- O Banco Central dos Estados Unidos manteve a taxa básica de juros em 3,50% a 3,75% ao ano, na quinta reunião consecutiva sem alterações.
- A decisão foi unânime pelo comitê de política monetária, em meio a inflação ainda elevada e mercado de trabalho aquecido.
- A medida ocorre mesmo com pedidos de redução de juros feitos por Donald Trump, e contrasta com outras expectativas de cortes.
- Carla Beni, economista do Corecon-SP, afirma que, além de controlar preços, a autoridade também observa o nível de emprego; a gasolina subiu mais de 25% desde o início da guerra.
- A decisão impacta economias globais, já que títulos do Tesouro dos EUA são vistos como ativos de baixo risco; subir a taxa pode levar outros países a remunerarem mais seus papéis.
O Banco Central dos EUA manteve a taxa básica de juros entre 3,50% e 3,75% ao ano, em decisão unânime do comitê de política monetária.

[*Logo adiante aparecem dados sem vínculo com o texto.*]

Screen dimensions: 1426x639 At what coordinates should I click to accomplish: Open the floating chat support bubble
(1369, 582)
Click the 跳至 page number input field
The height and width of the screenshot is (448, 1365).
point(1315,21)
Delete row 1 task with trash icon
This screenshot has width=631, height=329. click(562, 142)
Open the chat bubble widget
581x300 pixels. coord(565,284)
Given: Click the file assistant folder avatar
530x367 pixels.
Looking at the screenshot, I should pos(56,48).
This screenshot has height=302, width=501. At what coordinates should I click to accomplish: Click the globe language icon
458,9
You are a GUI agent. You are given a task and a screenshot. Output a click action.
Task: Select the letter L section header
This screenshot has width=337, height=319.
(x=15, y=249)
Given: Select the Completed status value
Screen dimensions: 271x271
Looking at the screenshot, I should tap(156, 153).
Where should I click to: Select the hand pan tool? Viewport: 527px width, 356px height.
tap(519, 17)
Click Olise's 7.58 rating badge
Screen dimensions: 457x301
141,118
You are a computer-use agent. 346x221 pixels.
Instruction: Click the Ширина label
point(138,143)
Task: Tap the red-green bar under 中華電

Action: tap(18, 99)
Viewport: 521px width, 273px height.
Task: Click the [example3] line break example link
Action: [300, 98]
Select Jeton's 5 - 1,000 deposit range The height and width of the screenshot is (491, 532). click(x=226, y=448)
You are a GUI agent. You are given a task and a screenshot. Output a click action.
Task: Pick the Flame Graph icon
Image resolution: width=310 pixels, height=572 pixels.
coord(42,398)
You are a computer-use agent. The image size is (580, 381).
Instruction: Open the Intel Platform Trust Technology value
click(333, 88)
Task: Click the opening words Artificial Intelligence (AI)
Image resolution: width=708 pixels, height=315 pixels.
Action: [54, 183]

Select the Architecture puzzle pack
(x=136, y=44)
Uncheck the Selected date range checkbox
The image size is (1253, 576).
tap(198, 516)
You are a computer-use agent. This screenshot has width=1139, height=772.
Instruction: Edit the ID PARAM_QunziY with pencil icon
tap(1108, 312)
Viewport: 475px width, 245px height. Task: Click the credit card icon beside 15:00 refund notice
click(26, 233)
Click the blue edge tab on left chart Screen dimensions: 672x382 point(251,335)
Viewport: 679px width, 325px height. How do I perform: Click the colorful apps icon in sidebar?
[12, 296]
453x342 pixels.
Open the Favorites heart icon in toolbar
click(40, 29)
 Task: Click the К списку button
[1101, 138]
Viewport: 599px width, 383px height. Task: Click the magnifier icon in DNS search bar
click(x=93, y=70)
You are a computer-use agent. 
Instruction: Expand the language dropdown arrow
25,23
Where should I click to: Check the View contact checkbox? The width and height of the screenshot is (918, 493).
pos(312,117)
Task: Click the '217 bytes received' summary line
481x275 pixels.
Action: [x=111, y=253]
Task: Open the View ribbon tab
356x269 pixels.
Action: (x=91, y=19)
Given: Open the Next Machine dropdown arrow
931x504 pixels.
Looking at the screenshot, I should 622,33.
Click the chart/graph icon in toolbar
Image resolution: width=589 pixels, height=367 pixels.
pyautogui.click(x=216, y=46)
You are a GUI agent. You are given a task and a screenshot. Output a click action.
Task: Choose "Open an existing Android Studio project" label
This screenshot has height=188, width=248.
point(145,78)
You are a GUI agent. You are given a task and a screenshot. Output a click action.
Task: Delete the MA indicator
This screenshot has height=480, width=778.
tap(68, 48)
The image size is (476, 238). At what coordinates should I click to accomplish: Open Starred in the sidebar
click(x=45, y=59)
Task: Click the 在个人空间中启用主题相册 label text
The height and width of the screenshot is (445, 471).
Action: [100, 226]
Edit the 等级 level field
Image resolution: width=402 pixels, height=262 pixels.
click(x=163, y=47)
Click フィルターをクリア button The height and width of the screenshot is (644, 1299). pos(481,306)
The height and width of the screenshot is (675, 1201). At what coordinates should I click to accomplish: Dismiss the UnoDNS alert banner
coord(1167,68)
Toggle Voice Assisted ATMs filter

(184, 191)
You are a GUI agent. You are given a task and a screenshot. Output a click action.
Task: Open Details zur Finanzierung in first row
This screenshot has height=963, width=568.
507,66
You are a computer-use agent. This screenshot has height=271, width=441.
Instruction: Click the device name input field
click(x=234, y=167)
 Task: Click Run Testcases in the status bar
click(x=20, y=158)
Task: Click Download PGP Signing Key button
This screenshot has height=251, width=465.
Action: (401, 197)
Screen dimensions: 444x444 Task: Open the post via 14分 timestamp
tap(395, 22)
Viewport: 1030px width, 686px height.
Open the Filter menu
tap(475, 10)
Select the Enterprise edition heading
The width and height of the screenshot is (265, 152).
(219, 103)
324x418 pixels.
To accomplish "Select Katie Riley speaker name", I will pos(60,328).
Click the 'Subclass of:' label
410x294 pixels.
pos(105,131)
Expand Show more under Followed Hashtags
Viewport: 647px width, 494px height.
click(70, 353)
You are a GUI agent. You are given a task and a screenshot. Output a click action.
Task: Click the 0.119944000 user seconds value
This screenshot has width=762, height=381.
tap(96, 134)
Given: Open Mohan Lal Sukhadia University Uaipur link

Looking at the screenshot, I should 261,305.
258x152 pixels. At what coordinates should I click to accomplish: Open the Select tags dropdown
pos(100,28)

A medida marca a quinta reunião consecutiva sem alterações.
A decisão ocorre diante de inflação ainda elevada e mercado de trabalho aquecido. A autoridade monetária sinaliza que a política considera tanto o controle de preços quanto os níveis de emprego, diferentemente de pedidos de redução drástica.
Segundo a economista Carla Beni, a elevação de preços preocupa o BC, com a gasolina tendo subido mais de 25% desde o início da guerra. Caso a inflação não ceda, há possibilidade de novo ajuste na próxima reunião.
O impacto é global, influenciando fluxos de capitais devido à percepção de risco dos títulos americanos como ativos de menor risco. Se os EUA elevarem a taxa, outros bancos centrais podem acompanhar, elevando custos de financiamento internacionais.
Para o Brasil, as mudanças afetam o custo de oportunidade e o fluxo de investimentos estrangeiros. Movimentações no mercado de crédito e nos juros locais passam a depender de novas sinalizações da autoridade americana.